Task list ->
(a) The forum thread below is followed by some data. Using the reply addressed to Mirko, explain in one to three sentences why the poster calls the planned segmentation non-induced.
(b) Answer these questions from the forum thread below, which is followed by some data:
(i) How many views does the discussion show?
(ii) Which SAS procedure does a poster plan to use?
(iii) What method for showing riskiness is mentioned in the last reply?
*** Supplied text Section Begins ***
Subscribe to DSC Newsletter

Is it possible to carry out a cluster analysis using categorical variables ?

Views: 30386

Reply to This

Replies to This Discussion

What about using decision trees?
Mirko, I am trying to conduct subjective segmentation which is non - induced or simply I do not have a "Y" or objective function.
Tom, I have a couple of variables both numeric and categoric variables I would like to conduct a profiling on my data.
Thanks for the reply...
Hi Bhaswati,
Please select some of variables which u fell is important for cluster analysis. Once u decide upon no of cluster then merger cluster result with original data set and do profiling for rest of unused variables . Yes you can find good articles on latent class analysis using SAS EG. Just do some Google search. If you are planning to use R then there are lot of packages available which can be used for latent class analysis.
That was quite informative.
Are you suggesting that i use these dummies or use this woe variables with the other continuous variables in the equation?
I will be using proc fastclus in SAS, so should i have all these variables & dummies together in the "Var" statement ?
One method of showing riskiness is to evaluate the odds ratio or log odds of the category.
*** Supplied text Section Ends ***
*** Provided material Section Begins ***
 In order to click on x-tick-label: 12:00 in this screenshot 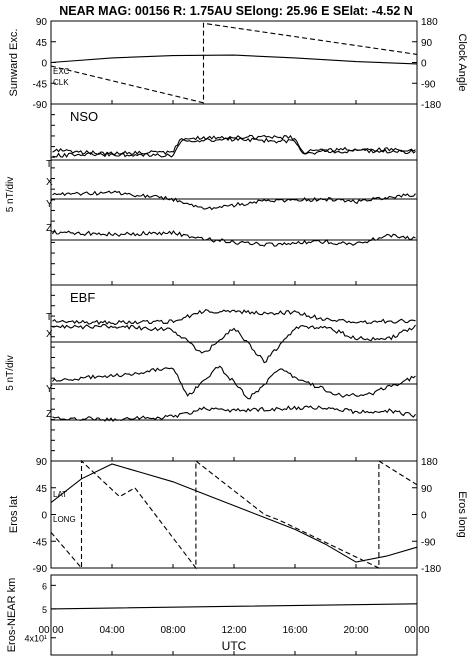, I will do `click(234, 630)`.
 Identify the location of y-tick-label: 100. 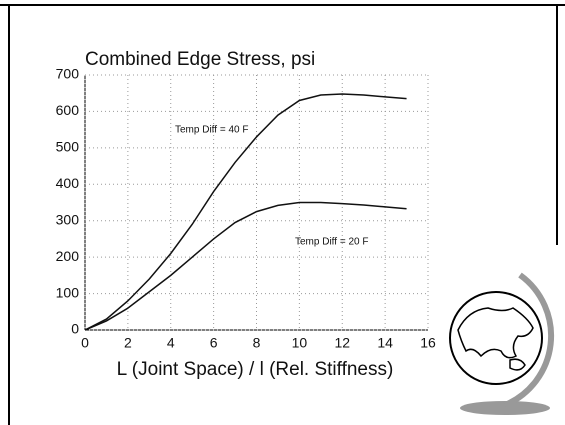
(68, 292).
*** Provided material Section Ends ***
Results by task ->
(a) The poster calls the segmentation non-induced because it is subjective segmentation with no "Y" or objective function.

(b)
(i) 30386
(ii) proc fastclus
(iii) Evaluating the odds ratio or log odds of the category